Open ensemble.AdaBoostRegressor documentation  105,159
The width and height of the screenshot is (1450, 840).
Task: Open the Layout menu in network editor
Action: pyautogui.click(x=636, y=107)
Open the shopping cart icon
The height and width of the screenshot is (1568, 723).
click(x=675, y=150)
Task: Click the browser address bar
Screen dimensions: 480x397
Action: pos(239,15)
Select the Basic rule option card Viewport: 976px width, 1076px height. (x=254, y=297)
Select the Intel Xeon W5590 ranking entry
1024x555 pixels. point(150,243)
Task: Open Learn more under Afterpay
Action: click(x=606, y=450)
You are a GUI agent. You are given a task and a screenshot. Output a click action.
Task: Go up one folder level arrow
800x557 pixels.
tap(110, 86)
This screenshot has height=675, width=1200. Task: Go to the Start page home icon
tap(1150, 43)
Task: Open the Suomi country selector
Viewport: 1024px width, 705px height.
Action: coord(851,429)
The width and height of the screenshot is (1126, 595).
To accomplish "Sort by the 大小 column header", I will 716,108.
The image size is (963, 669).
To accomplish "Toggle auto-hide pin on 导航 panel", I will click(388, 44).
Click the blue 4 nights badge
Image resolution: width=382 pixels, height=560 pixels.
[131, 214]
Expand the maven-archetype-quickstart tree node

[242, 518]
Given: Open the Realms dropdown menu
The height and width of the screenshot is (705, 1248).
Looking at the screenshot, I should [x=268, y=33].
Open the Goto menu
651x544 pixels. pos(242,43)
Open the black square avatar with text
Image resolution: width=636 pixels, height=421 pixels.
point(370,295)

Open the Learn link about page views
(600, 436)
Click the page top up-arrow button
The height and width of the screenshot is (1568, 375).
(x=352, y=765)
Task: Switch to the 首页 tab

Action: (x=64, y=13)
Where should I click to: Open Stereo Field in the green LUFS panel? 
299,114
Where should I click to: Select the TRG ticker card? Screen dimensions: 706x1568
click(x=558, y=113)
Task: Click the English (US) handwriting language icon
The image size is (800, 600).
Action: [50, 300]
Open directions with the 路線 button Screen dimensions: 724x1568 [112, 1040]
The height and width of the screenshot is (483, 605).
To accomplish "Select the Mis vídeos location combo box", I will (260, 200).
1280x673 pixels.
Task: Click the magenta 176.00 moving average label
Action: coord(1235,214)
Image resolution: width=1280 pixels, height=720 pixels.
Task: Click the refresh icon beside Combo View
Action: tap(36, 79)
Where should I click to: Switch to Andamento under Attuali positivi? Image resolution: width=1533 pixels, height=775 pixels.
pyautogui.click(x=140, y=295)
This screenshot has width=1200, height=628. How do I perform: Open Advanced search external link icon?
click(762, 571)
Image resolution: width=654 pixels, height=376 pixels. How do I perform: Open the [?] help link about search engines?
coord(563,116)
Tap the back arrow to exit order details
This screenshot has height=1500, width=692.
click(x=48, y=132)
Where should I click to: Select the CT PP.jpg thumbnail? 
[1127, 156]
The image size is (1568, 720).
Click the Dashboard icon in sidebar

■ ■ ■

All lines above from the one holding "Image resolution: width=382" to the one holding "Open directions with", inclusive, are to be copied exactly; no other line is wanted.

Image resolution: width=382 pixels, height=560 pixels.
[131, 214]
Expand the maven-archetype-quickstart tree node

[242, 518]
Given: Open the Realms dropdown menu
The height and width of the screenshot is (705, 1248).
Looking at the screenshot, I should [x=268, y=33].
Open the Goto menu
651x544 pixels. pos(242,43)
Open the black square avatar with text
Image resolution: width=636 pixels, height=421 pixels.
point(370,295)

Open the Learn link about page views
(600, 436)
Click the page top up-arrow button
The height and width of the screenshot is (1568, 375).
(x=352, y=765)
Task: Switch to the 首页 tab

Action: (x=64, y=13)
Where should I click to: Open Stereo Field in the green LUFS panel? 
299,114
Where should I click to: Select the TRG ticker card? Screen dimensions: 706x1568
click(x=558, y=113)
Task: Click the English (US) handwriting language icon
The image size is (800, 600).
Action: [50, 300]
Open directions with the 路線 button Screen dimensions: 724x1568 [112, 1040]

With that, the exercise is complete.